For more complex query objects, use the [Query] attribute on a POCO:

public class ProductSearchParams
{
    public string? Category { get; set; }
    public decimal? MinPrice { get; set; }
    public decimal? MaxPrice { get; set; }

    [AliasAs("sort")]
    public string SortOrder { get; set; } = "asc";
}

public interface IProductsApi
{
    [Get("/products")]
    Task<List<Product>> SearchAsync([Query] ProductSearchParams parameters);
}

Sending a Request Body

Use the [Body] attribute to serialize an object as the request body:

public interface IOrdersApi
{
    [Post("/orders")]
    Task<Order> CreateOrderAsync([Body] CreateOrderRequest request);

    [Put("/orders/{id}")]
    Task<Order> UpdateOrderAsync(int id, [Body] UpdateOrderRequest request);
}

Refit uses System.Text.Json by default.

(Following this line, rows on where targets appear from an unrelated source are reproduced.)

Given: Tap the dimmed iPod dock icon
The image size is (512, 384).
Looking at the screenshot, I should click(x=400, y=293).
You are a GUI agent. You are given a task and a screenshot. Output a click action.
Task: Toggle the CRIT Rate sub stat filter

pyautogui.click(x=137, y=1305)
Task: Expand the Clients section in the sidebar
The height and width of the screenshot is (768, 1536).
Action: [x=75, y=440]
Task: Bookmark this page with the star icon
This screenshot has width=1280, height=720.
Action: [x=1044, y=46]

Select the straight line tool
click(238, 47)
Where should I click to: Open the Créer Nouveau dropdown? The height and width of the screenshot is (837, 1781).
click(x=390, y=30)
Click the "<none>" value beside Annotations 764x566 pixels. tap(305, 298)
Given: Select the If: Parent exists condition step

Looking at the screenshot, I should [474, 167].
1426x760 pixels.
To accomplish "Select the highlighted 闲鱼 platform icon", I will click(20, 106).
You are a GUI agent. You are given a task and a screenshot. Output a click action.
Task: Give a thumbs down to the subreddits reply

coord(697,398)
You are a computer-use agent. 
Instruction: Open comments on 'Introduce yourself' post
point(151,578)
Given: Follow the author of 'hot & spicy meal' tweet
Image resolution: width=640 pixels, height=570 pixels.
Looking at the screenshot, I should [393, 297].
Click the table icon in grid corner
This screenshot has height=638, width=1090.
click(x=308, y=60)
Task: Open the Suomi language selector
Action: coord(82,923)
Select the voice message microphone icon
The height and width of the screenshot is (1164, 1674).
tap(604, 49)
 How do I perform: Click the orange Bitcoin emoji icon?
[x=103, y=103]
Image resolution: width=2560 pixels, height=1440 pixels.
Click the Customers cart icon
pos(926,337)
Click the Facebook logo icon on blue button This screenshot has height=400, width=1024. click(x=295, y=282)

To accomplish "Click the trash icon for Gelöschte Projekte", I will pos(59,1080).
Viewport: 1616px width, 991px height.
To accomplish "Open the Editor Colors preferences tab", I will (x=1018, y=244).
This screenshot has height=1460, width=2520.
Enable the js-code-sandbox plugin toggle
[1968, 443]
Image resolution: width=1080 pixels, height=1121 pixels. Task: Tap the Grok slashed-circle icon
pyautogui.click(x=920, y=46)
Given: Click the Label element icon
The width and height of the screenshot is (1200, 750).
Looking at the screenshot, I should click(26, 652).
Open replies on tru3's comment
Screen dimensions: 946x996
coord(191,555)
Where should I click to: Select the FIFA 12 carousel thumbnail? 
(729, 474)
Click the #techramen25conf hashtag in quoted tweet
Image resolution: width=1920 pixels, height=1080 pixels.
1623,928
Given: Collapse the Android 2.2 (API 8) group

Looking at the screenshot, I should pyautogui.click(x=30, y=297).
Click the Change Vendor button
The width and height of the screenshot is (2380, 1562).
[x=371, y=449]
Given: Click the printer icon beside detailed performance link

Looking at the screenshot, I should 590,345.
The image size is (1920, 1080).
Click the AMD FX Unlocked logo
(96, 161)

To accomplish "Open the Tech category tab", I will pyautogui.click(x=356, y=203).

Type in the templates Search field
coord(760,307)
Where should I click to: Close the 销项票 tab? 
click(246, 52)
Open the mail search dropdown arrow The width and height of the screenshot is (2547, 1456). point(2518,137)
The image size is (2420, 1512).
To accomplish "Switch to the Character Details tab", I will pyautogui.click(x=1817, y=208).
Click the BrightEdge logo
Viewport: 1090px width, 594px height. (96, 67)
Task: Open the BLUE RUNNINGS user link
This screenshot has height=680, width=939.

The object is serialized to JSON automatically.

Adding Headers

Static headers can be applied at the interface or method level:

[Headers("Accept: application/json")]
public interface IPaymentsApi
{
    [Headers("X-Idempotency-Key: static-key")]
    [Post("/payments")]
    Task<Payment> CreatePaymentAsync([Body] PaymentRequest request);
}

For dynamic headers, add a [Header] parameter to the method:

public interface IPaymentsApi
{
    [Post("/payments")]
    Task<Payment> CreatePaymentAsync(
        [Body] PaymentRequest request,
        [Header("X-Idempotency-Key")] string idempotencyKey);
}

Bearer Authentication

For APIs that require a Bearer token, set AuthorizationHeaderValueGetter on RefitSettings and Refit will call it before each request:

builder.Services
    .AddRefitClient<IMyApi>(provider =>
    {
        var tokenService = provider.GetRequiredService<ITokenService>();

        return new RefitSettings
        {
            AuthorizationHeaderValueGetter = (request, cancellationToken) =>
                tokenService.GetAccessTokenAsync(cancellationToken)
        };
    })
    .ConfigureHttpClient(c => c.BaseAddress = new Uri("https://api.example.com"));

Because the getter is called per request, token refresh logic lives in one place and applies automatically across all endpoints on the interface.

Handling Errors

By default, Refit throws an ApiException when it receives a non-success status code:

try
{
    var user = await _gitHubApi.GetUserAsync("unknown-user");
}
catch (ApiException ex) when (ex.StatusCode == HttpStatusCode.NotFound)
{
    // 404 β€” user does not exist
}
catch (ApiRequestException ex)
{
    // Request failed before a response was received (e.g. network error)
}

A cleaner alternative is to return IApiResponse<T>, which captures both the result and any error without throwing:

public interface IGitHubApi
{
    [Get("/users/{username}")]
    Task<IApiResponse<User>> GetUserAsync(string username);
}
var response = await _gitHubApi.GetUserAsync("unknown-user");

if (response.IsSuccessful)
{
    Console.WriteLine(response.Content!.Name);
}
else if (response.HasResponseError(out var apiException))
{
    Console.WriteLine($"API error {apiException.StatusCode}: {apiException.Content}");
}

This pattern is particularly useful when a non-2xx response is part of normal business logic and should not be treated as an exceptional case.

Unit Testing

Because the API is declared as an interface, mocking is straightforward with any popular mock library:

public class GitHubServiceTests
{
    [Fact]
    public async Task GetUser_ReturnsUser_WhenApiSucceeds()
    {
        var mockApi = Substitute.For<IGitHubApi>();
        mockApi.GetUserAsync("octocat").Returns(new User { Name = "The Octocat" });

        var service = new GitHubService(mockApi);
        var user = await service.GetUserAsync("octocat");

        Assert.Equal("The Octocat", user.Name);
    }
}

No HttpClient mocking, no fake HttpMessageHandler β€” just the interface.

Summary

Refit removes the mechanical work of writing HTTP clients in .NET. By describing your REST API as a typed interface, you get:

  • A single, readable contract for each external API
  • Automatic URL building, serialization, and deserialization
  • Easy authentication via AuthorizationHeaderValueGetter
  • Trivial unit testing through standard interface mocking
  • First-class integration with IHttpClientFactory and the .NET DI container

The less boilerplate you write, the less boilerplate you maintain.